From go it was clear this wasn’t the average Riot album. The title track opener is a face melting speed metal monster that could sit alongside anything on Painkiller with confidence. Lightning fast riffing, screaming guitar licks and Tony Moore sounding like Rob Halford on speed, this song blasts all in its path. The lead riff is excellent and the solo at 2:03 is insanely good. This is a pure metal song if ever there was one. The beauty of Thundersteel is that the whole album is of equal quality. As tough as it is to follow an opener as good as this, all the successive tracks shine. “Fight or Fall” channels Manowar material but ups the tempo to thrash levels as Moore lets loose with some excellently soaring vocals about fighting to the death. Again, it’s a guitar-driven song with solos that peel paint and songwriting that squeezes the maximum impact from the talents involved. Things slow down somewhat for the grinding but powerful epic “Sign of the Crimson Storm” (great chorus, great vocals) then amp right back up for back-to-back assaults from “Flight of the Warrior” and my favorite, “On the Wings of Eagles.” Even when Riot dials down for power ballads like “Johnny’s Back” and “Bloodstreets” they keep the octane level high and the over-the-top dramatics equally high. Both are killer songs that you can’t shake from your brain. Album closer “Buried Alive” is a heavy, plodding and super memorable number where Moore brings an extra edge to his delivery. Another standout among standouts. Basically there isn’t a weak song here, just one big metal moment on top of another. Yep, it’s a huge metal sandwich with extra steel on the side.

Thundersteel is the overwhelming winner it is because of the insane guitar pyrotechnics from Mark Reale (R.I.P.) and the dizzying vocals of Moore. Reale is a riff and solo powerhouse and every song is loaded with killer fret gymnastics and Moore has a great tone and wild range. He can practically live in the high ranges that many vocalists can’t even reach. He really lets it all hang out and holds nothing back. I always wondered if Thundersteel was the blueprint Judas Priest looked to before recording Painkiller two years later on. The similarities are there for sure.

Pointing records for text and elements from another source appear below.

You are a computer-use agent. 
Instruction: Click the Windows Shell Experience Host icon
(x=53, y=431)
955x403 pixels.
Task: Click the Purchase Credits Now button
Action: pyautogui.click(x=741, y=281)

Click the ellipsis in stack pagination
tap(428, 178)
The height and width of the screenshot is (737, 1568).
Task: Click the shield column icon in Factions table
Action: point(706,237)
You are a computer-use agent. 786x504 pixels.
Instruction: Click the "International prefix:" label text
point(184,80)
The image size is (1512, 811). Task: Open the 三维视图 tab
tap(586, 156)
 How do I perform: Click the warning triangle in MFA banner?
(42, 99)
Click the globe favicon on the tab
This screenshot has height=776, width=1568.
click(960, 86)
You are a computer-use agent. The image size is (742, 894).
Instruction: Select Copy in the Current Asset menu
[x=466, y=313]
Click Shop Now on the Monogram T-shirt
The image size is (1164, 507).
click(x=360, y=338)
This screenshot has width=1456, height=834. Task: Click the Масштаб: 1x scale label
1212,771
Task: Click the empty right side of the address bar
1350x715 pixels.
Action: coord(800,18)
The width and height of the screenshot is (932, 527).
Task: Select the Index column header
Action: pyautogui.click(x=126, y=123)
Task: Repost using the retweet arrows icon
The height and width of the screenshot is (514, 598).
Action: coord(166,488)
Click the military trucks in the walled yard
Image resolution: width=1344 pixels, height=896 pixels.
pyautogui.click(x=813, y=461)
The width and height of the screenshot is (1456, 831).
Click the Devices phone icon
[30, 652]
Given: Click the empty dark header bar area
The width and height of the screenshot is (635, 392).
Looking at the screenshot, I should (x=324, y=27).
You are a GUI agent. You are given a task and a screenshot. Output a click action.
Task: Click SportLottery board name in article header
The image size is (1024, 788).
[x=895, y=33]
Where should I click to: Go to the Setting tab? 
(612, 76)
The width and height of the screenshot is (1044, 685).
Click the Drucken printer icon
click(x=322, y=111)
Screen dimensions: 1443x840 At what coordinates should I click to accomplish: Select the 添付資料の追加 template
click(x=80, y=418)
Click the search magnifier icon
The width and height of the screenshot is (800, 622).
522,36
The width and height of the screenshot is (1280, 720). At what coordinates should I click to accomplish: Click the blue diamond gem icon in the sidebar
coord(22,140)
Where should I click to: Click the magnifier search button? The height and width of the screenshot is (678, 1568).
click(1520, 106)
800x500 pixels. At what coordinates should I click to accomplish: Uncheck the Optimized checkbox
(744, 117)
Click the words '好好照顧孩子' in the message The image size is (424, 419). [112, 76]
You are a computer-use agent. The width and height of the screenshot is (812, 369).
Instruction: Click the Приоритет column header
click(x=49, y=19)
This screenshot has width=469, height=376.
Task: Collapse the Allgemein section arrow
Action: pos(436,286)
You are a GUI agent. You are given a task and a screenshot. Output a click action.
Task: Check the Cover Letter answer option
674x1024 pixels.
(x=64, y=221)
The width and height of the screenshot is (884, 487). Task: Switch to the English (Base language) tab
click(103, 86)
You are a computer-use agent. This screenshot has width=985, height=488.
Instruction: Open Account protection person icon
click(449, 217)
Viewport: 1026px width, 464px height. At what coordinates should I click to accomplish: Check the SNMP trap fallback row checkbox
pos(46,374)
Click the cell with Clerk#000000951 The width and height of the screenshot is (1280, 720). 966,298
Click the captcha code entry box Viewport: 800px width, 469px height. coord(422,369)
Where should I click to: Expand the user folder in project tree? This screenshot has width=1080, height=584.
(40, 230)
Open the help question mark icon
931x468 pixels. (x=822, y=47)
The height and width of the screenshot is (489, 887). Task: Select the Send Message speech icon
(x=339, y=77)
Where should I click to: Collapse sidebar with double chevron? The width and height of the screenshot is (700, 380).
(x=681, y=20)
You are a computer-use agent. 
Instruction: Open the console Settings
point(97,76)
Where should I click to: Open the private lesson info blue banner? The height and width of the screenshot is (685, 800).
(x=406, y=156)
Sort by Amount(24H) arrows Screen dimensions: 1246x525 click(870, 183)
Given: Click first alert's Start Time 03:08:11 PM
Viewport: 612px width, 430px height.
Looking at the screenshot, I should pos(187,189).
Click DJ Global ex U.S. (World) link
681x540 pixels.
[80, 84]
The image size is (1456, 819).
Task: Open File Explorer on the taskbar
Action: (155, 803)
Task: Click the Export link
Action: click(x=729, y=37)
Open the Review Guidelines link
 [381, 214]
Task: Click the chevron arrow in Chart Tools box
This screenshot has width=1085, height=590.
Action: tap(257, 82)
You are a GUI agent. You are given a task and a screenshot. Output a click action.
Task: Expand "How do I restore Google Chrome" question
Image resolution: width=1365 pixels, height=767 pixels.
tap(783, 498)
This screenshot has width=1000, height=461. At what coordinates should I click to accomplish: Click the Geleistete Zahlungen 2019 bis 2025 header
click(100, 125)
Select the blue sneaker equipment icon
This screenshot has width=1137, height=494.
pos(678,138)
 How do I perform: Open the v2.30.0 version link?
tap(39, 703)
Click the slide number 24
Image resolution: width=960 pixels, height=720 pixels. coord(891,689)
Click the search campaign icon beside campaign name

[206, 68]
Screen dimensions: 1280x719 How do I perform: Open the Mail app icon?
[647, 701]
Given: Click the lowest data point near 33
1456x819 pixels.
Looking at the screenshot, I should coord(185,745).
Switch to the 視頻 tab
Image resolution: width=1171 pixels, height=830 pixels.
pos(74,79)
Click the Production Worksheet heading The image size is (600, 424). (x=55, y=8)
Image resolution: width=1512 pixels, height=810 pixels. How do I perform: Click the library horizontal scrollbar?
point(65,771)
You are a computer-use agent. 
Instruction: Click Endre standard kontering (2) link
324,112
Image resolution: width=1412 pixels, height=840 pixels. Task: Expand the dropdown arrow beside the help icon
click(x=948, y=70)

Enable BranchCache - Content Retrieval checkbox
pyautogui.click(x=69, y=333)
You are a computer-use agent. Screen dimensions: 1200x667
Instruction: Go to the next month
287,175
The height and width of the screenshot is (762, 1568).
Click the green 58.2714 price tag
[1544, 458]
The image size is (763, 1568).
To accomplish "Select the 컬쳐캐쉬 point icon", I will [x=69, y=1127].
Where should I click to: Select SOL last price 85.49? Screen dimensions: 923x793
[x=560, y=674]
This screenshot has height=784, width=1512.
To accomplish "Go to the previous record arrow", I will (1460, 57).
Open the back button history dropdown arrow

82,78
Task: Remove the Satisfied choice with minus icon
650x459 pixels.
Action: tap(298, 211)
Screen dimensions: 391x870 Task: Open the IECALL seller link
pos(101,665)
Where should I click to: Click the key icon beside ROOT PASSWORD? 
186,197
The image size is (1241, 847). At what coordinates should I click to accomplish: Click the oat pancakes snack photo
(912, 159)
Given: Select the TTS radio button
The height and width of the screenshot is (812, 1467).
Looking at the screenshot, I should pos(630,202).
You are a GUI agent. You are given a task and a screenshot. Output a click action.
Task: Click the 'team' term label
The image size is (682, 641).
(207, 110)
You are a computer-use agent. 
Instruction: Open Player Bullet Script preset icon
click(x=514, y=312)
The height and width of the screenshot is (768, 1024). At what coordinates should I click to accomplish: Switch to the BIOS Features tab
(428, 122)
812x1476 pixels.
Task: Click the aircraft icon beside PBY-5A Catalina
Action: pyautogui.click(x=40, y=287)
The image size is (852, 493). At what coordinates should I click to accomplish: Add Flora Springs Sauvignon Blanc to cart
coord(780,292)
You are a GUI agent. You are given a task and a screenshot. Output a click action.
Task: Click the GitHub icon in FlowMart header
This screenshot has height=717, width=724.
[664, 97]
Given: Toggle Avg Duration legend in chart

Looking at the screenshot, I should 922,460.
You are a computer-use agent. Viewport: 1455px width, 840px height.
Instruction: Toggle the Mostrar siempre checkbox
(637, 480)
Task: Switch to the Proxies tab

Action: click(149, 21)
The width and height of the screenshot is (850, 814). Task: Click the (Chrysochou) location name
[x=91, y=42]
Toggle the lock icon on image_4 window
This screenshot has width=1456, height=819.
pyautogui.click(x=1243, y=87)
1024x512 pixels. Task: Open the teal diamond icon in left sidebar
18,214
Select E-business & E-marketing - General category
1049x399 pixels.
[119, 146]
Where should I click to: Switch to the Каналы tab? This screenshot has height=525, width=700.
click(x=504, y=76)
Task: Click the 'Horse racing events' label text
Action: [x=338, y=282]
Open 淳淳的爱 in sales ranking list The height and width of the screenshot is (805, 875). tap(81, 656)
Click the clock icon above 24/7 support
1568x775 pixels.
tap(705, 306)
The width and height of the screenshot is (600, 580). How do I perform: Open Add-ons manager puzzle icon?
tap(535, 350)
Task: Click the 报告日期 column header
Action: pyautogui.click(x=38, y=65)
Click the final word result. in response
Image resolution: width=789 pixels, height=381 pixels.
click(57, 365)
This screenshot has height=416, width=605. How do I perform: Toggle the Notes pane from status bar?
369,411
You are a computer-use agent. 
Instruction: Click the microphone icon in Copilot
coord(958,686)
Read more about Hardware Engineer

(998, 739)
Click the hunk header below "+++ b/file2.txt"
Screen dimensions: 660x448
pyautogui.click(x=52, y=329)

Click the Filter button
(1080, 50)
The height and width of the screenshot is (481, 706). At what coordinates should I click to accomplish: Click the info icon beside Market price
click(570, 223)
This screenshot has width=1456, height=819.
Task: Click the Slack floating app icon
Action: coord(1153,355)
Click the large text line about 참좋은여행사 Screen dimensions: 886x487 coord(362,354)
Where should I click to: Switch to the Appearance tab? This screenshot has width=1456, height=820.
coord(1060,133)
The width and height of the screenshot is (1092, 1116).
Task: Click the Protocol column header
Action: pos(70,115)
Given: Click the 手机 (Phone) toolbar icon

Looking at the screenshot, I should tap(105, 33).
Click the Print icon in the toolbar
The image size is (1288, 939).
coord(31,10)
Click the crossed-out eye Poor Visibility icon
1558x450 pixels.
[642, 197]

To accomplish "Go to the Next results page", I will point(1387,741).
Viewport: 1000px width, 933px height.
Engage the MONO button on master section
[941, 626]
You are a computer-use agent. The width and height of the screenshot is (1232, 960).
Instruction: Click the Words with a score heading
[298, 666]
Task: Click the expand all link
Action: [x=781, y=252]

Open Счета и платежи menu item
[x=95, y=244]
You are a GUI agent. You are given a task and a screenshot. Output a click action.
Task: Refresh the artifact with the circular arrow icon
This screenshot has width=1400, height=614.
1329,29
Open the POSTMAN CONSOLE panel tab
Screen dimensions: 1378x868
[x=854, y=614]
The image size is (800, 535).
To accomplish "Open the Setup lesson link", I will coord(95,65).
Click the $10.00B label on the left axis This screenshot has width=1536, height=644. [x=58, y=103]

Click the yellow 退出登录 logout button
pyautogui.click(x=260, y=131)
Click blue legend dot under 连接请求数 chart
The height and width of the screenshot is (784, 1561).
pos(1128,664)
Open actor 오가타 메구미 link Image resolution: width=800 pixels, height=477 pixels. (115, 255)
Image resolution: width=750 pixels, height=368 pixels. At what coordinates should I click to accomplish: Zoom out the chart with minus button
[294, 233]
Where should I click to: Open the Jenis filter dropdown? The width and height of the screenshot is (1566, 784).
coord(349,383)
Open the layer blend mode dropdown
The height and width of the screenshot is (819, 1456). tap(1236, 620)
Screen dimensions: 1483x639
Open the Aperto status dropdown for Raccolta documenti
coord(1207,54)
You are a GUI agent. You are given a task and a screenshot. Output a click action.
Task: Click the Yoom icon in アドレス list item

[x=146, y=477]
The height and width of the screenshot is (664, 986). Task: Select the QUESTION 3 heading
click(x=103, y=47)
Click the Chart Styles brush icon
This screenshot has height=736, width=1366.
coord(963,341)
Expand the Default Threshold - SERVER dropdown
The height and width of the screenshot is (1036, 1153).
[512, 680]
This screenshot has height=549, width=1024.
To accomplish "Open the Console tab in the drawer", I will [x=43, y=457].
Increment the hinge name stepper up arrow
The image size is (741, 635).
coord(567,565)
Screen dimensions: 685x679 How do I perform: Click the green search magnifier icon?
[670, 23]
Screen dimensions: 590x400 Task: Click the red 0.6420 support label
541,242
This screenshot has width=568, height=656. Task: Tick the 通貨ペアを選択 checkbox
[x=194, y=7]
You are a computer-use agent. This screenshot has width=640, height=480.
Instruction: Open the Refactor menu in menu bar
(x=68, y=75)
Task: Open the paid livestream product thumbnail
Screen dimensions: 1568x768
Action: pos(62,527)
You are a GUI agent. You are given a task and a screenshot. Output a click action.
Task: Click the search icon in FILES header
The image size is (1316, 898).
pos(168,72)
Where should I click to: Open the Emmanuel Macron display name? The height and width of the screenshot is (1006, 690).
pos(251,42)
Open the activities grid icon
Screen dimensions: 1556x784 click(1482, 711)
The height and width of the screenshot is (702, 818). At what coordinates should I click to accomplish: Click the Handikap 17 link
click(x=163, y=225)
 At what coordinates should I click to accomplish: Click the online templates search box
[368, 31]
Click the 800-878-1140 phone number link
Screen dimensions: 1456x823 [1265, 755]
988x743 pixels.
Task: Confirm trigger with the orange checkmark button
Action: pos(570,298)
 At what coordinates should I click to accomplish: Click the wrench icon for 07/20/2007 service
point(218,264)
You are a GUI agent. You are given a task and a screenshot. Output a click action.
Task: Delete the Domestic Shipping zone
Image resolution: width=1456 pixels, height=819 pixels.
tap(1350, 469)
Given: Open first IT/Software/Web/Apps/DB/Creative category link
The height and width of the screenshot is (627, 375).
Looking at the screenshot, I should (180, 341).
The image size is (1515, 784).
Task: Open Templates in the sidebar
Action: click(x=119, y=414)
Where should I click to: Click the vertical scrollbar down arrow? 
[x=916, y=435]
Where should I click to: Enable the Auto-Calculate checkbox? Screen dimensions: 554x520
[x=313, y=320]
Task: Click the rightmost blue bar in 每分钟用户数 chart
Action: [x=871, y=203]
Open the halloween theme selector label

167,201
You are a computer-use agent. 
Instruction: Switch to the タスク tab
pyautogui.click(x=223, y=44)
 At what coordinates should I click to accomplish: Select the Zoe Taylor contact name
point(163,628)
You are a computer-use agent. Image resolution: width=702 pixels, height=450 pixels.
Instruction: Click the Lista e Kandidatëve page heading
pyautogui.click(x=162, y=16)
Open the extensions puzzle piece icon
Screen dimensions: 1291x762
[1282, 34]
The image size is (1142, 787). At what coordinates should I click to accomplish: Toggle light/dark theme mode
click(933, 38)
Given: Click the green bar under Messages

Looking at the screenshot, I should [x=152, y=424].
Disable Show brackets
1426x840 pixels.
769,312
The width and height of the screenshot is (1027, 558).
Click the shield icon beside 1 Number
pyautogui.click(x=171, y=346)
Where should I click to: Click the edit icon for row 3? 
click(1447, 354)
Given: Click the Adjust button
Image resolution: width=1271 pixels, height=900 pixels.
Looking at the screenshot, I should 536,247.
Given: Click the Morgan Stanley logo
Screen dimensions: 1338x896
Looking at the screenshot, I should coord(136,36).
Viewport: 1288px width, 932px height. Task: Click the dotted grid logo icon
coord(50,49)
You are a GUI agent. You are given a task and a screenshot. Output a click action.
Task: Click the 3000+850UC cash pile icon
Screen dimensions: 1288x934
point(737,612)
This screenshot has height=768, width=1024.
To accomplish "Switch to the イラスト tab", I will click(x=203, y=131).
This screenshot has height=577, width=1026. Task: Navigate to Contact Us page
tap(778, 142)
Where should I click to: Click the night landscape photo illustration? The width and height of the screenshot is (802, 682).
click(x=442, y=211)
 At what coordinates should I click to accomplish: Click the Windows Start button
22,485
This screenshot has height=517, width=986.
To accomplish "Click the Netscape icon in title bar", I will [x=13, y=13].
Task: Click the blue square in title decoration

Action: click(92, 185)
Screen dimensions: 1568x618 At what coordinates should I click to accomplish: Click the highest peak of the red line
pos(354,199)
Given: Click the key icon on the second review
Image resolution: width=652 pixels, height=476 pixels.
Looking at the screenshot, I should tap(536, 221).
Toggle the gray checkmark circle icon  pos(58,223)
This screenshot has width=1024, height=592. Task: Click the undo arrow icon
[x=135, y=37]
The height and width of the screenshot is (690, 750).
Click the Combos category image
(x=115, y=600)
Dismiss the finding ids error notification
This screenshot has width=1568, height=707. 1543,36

Because this was such a huge, powerful album with so much going for it, it always seemed odd that Riot didn’t continue in the same direction. While The Privilege of Power was good in its own way and had three songs that kept the Thundersteel ethos intact, they went off in a far more commercial, hard rock direction that disappointed me. Afterwards Tony Moore left the band and things were never quite as interesting after that. Thundersteel was the juggernaut in their catalog and I’ve always been perplexed why it never got more attention. Well, it’s not too late and this bastard deserves some attention! Overlook the grade school cover art and track it down, or resign yourself to missing out on the album that was Painkiller before Painkiller. A must hear!